This is the mail archive of the gcc-patches@gcc.gnu.org mailing list for the GCC project.

Index Nav:	[Date Index] [Subject Index] [Author Index] [Thread Index]
Message Nav:	[Date Prev] [Date Next]	[Thread Prev] [Thread Next]
Other format:	[Raw text]

target cost model tuning for x86

From: "Jagasia, Harsha" <harsha dot jagasia at amd dot com>
To: gcc-patches at gcc dot gnu dot org
Cc: "Dorit Nuzman" <DORIT at il dot ibm dot com>, "Jan Hubicka" <jh at suse dot cz>, "Sebastian Pop" <sebpop at gmail dot com>
Date: Thu, 6 Sep 2007 15:40:22 -0500
Subject: target cost model tuning for x86

Hello,

This patch defines the cost-model target-specific costs for x86 (only
AMD K8 for now).
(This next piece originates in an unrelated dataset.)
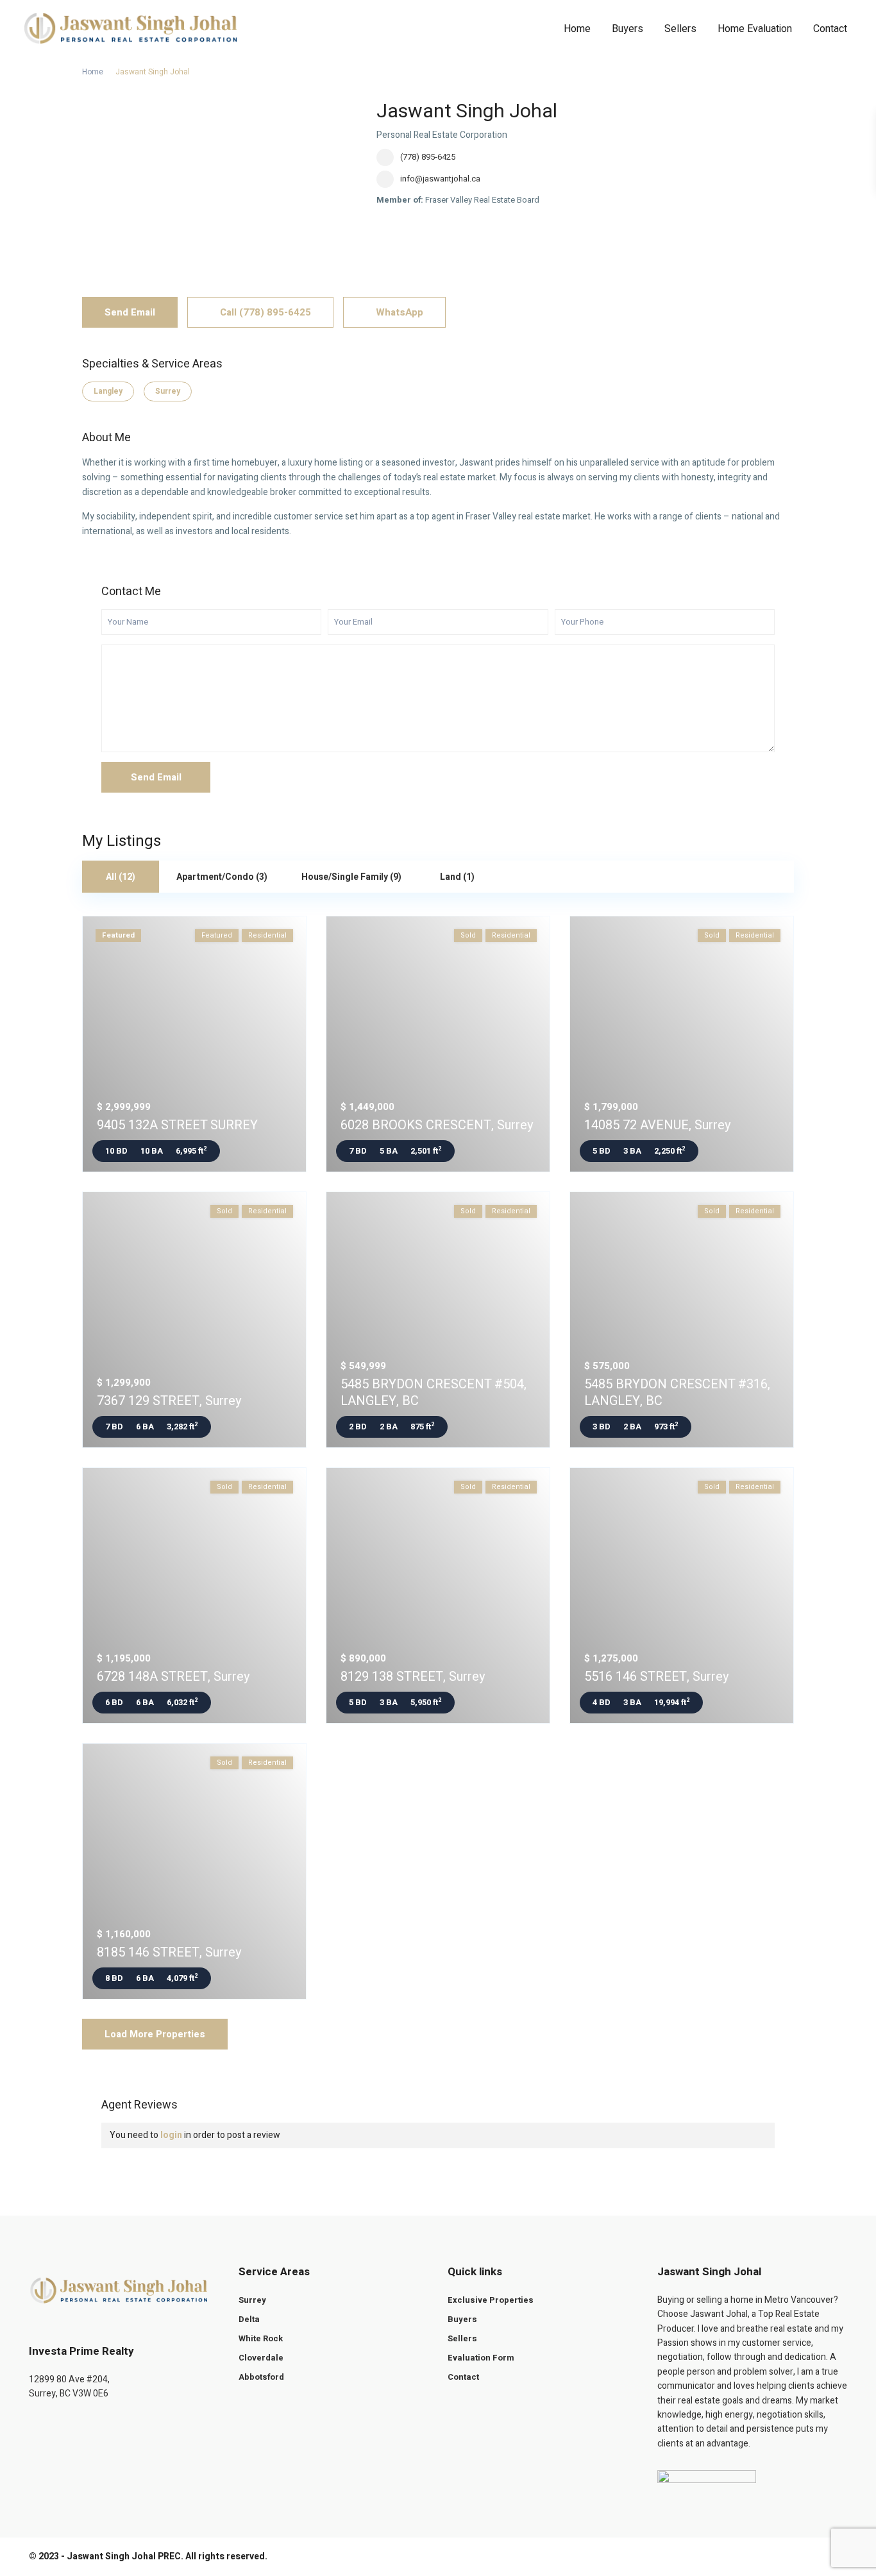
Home (577, 29)
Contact (830, 29)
I looked at some Polyhedron benchmarks to arrive at the
costs. I also made some small fixes to the cost model itself.

- The processor costs for all processors have currently been filled in
with the default used by the cost model, except K8, which is tuned. For
now, I have filled in size_cost with just 1 byte for all statements. The
size_cost is not being used currently, but can be used in the future as
there was some discussion at the summit about using size as an
alternative to make the decision to vectorize.
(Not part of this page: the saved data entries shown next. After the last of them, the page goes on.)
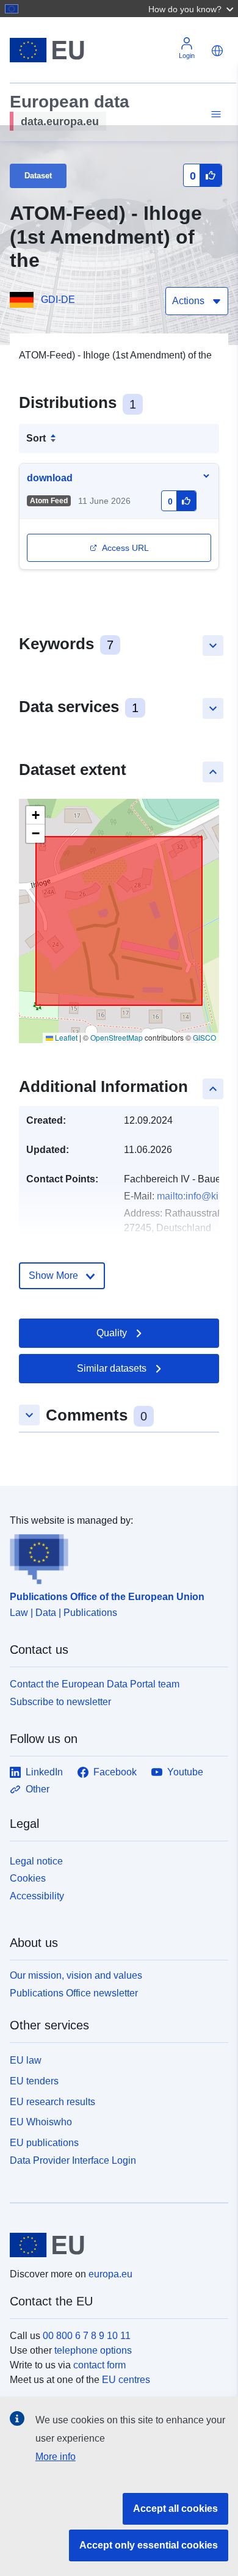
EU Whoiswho (41, 2122)
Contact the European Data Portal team (94, 1684)
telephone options (93, 2350)
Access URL (125, 548)
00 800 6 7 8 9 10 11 (87, 2335)
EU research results (52, 2102)
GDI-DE (58, 299)
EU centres (126, 2379)
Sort (36, 438)
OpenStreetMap (116, 1037)
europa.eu (110, 2274)
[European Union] (114, 2245)
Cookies (28, 1878)
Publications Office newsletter (74, 1993)
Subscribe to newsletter (60, 1702)
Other (37, 1789)
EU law (25, 2060)
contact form (99, 2365)
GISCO (204, 1037)
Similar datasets (111, 1368)
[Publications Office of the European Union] (114, 1556)
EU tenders (34, 2081)
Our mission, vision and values (76, 1975)
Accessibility (37, 1896)
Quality (111, 1333)
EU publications (44, 2143)
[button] (192, 8)
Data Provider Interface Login (73, 2160)
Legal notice (36, 1861)
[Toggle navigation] (214, 114)
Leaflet (65, 1037)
- An issue I have run into is the testsuite. I have not added any test
cases because the test cases under vect/costmodel/x86 are run without
any -mtune options and hence they default to mtune=generic. So the
k8_costs added by this patch do not get used by make check right now. 

One way to address this is to add sub directories for individual x86
processors that can be tuned and replicating the test cases for each of
those processors with possibly different behavior when vectorized with
the cost model. 

Another way would be to use -mtune=native in the x86 costmodel-vect.exp
file and having the actual processor tuned emitted in the vectorizer
dump and having some macro along the lines of "istarget" that can search
for the processor string. Any input on the approaches would be very
welcome.

The following changes have been made to the cost model itself:

- When we don't know the number of prologue/epilogue iterations we
currently assume (VF-1)/2. In case of double precision on x86, this
causes prologue and epilogue to be estimated as 0, when alignment is
unknown. At this point if the number of iterations is unknown or not
exactly divisible by the vectorization factor, the cost model goes on to
account for guard branches in the epilogue even though the epilogue
iterations are estimated as 0. (This may be a different kind of a
problem on the spu also, where the branch cost is 6 and run time test
cost is -19. This may result in outside vector cost of (2*6) + (-19) =
-7, a negative value). This patch changes the estimated
prologue/epilogue, when unknown to vf/2 to avoid being estimated as 0
for double precision (this will still not help eradicate the corner case
mentioned above for the spu).

- The patch also changes the number of branches per prologue and
epilogue each to 1 instead of 2. Looking at some loops, the branches can
get optimized out, especially when the alignment and iterations are
known at compile time.
 
- The cost model equation is changed to 
min_profitable_iters = (voc * vf 
				- vic * prologue_iters
				- vic * epilogue_iters)
				/(sic * vf - vic)
       
instead of
min_iters = (voc * vf)/(sic * vf - vic)

- Currently, the cost model checks if the iterations are LESS than whats
estimated by the cost model at compile time, instead of LESS than or
EQUAL.

- The cost model checks at compile time if the loop iterations are less
than or equal to whats estimated by the cost model. It also checks at
run time if the iterations left after peeling for prologue and epilogue
are less than or equal to whats estimated by the cost model. If a loop
is determined as profitable at compile-time, it may be evaluated as
unprofitable at run-time.
For example, num_iters=7 and vf=4 and cost model estimates
profitable_iters=6 and data is aligned. At compile time since (num_iters
> min_profitable_iters), this loop is profitable to vectorize. However,
the run time check compares the iterations left after peeling for vf i.e
4 versus the min_profitable_iters and finds it to be unprofitable.
This patch sets the runtime threshold as 0 for cases which can be
evaluated for profitability at compile time. 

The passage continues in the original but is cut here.